BEGIN

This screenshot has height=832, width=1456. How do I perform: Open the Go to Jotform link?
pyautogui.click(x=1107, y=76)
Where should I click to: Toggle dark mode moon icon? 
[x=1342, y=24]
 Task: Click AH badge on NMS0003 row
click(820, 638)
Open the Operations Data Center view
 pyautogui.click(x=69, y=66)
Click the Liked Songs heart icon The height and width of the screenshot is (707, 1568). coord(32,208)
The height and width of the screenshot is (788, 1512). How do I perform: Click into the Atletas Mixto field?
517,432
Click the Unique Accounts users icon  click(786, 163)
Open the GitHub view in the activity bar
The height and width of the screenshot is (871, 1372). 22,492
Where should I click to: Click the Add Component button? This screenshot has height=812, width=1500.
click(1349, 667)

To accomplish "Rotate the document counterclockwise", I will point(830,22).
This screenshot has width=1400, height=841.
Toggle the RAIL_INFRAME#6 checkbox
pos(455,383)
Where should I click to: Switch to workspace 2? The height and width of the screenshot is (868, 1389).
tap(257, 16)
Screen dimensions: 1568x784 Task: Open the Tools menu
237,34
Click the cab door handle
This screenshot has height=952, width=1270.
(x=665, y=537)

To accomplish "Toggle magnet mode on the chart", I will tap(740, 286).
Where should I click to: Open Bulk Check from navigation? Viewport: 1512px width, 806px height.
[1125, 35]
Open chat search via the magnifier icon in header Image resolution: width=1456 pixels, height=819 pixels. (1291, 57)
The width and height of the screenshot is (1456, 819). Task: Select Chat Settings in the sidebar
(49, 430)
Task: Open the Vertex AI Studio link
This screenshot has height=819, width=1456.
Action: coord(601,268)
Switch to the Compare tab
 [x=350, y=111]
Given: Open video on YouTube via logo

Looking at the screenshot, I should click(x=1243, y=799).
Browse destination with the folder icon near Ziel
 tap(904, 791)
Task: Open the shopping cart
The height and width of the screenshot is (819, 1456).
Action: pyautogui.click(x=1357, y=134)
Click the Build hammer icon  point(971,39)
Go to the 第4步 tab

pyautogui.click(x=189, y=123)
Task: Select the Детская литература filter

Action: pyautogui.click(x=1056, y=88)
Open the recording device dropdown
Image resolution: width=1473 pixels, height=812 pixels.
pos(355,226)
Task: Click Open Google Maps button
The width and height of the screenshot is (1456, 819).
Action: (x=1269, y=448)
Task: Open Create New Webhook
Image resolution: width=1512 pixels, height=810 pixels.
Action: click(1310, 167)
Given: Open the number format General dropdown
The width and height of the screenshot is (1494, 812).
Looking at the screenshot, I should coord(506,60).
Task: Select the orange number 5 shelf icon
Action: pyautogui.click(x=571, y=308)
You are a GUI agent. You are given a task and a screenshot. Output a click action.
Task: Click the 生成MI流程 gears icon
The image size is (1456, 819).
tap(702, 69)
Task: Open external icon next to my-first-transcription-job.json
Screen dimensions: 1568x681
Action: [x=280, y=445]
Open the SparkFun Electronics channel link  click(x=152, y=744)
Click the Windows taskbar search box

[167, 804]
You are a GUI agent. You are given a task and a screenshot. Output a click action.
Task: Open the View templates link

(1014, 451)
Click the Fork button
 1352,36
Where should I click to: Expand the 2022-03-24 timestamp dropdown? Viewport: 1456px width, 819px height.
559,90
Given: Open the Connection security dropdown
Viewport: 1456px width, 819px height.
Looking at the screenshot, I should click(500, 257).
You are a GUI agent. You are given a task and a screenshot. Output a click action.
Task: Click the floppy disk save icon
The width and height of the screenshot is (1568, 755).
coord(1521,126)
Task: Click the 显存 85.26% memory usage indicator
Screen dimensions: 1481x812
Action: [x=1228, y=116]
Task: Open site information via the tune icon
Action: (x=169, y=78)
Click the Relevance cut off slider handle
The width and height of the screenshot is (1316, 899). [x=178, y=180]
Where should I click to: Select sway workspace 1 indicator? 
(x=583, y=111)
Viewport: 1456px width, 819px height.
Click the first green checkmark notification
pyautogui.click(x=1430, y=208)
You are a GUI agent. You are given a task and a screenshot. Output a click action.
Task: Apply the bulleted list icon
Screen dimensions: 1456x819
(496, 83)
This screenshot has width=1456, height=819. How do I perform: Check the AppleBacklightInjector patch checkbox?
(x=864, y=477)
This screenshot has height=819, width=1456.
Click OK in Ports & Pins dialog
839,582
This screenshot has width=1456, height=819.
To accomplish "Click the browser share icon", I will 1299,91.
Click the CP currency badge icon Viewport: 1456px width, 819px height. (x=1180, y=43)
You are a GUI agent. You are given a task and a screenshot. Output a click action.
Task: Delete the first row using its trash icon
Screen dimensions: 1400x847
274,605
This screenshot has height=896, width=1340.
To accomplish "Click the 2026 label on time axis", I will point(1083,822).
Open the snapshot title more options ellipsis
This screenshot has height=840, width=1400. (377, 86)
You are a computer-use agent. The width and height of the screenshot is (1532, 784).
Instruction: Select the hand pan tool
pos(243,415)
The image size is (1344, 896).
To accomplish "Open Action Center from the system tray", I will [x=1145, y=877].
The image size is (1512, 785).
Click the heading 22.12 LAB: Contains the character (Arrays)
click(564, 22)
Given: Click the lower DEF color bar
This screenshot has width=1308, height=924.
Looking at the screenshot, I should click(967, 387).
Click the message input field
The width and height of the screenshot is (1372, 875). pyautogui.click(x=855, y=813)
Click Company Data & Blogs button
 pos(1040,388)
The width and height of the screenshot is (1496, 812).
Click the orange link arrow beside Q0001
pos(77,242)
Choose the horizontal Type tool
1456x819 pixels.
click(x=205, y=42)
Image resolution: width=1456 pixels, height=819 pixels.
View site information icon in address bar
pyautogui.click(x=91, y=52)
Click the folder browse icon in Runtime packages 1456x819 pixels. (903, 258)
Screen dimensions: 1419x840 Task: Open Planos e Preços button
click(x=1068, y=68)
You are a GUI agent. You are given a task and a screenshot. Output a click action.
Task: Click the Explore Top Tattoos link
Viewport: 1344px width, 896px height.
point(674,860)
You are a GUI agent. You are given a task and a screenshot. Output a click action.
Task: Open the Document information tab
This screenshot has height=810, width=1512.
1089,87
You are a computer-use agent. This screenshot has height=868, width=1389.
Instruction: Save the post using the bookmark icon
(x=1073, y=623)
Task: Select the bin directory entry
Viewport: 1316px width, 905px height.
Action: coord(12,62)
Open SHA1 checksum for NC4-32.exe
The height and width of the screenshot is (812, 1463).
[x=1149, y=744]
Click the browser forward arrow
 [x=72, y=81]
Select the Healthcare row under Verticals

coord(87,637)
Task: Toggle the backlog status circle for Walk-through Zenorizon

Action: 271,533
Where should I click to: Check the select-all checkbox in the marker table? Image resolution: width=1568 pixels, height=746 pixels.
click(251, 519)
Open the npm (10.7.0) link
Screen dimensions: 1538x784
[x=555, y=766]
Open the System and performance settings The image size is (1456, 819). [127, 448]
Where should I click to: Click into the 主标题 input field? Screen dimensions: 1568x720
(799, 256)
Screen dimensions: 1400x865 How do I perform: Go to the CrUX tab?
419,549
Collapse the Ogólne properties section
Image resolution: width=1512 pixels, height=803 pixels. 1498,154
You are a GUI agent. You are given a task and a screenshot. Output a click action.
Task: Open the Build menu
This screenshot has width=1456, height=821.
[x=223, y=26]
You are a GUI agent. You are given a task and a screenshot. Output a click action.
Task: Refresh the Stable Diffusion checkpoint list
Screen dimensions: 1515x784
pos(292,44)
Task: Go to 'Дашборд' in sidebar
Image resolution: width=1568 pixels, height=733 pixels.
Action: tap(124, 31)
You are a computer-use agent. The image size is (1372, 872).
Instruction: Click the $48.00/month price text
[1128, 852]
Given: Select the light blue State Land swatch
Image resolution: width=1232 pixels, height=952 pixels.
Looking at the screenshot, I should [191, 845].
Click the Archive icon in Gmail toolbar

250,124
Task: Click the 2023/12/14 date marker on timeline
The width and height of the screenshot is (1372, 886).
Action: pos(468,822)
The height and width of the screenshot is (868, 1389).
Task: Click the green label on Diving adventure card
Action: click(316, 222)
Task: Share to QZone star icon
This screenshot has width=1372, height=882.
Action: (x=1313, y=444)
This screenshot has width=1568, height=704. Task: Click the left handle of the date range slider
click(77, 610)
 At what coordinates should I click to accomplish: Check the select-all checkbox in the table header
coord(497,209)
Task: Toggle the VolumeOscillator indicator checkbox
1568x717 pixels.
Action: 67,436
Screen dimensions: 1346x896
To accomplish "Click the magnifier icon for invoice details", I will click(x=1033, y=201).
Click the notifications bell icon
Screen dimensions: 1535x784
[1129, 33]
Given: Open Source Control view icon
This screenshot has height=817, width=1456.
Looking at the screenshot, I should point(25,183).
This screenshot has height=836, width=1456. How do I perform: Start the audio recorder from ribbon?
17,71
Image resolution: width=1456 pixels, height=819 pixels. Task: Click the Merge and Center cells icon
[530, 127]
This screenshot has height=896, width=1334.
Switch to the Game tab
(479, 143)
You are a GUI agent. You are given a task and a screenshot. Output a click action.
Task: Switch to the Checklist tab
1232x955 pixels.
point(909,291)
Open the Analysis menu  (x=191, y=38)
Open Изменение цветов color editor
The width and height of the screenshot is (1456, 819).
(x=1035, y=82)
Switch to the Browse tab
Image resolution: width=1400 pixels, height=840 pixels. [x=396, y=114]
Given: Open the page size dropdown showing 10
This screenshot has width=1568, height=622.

END

_PROBLEM STATEMENT_.
Could you show every line of the material that includes the string "magnifier"?

_WORKED SOLUTION_.
Open chat search via the magnifier icon in header Image resolution: width=1456 pixels, height=819 pixels. (1291, 57)
To accomplish "Click the magnifier icon for invoice details", I will click(x=1033, y=201).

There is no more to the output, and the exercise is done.